Items from a data source:
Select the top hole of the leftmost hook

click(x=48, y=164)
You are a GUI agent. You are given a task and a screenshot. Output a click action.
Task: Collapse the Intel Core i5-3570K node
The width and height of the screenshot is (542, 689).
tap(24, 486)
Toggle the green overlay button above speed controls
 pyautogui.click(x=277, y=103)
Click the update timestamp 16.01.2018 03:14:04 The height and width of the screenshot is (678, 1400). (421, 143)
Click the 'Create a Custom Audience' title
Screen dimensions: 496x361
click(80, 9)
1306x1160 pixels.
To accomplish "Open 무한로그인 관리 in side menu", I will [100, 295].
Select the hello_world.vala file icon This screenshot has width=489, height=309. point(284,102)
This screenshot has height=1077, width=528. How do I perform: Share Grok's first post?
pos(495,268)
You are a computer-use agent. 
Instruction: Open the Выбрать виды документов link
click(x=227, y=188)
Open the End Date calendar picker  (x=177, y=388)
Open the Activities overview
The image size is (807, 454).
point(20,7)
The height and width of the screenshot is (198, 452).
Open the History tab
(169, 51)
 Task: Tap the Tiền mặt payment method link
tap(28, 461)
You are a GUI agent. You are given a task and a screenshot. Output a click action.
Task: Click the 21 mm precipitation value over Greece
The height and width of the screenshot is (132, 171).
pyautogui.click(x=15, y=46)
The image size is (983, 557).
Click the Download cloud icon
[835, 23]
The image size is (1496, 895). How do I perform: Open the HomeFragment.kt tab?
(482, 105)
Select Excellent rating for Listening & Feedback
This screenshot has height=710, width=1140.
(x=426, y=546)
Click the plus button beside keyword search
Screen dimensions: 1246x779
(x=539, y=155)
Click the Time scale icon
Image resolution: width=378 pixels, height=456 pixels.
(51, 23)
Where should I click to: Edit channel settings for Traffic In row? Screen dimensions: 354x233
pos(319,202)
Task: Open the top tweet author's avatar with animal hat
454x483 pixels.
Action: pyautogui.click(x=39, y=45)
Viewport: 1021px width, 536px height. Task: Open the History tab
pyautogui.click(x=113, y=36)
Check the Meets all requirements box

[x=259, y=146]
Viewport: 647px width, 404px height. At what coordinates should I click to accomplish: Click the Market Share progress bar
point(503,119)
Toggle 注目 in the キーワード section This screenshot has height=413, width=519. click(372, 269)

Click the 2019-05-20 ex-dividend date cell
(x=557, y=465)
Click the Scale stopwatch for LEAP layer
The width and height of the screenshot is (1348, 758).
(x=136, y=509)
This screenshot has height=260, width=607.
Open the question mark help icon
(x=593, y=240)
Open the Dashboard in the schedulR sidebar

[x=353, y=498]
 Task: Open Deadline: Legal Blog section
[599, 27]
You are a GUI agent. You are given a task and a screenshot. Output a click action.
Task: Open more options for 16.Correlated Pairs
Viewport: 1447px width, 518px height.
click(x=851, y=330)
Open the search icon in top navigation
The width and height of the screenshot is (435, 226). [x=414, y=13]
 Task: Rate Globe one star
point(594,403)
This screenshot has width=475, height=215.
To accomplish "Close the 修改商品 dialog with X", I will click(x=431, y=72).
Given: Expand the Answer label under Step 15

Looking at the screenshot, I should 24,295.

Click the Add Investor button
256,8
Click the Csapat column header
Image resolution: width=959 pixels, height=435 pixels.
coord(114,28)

◆ Stated problem ◆
List each line in the data above that contains the string "dimensions", matching case exactly.

◆ Finished task ◆
Screen dimensions: 496x361
Screen dimensions: 1246x779
Where should I click to: Edit channel settings for Traffic In row? Screen dimensions: 354x233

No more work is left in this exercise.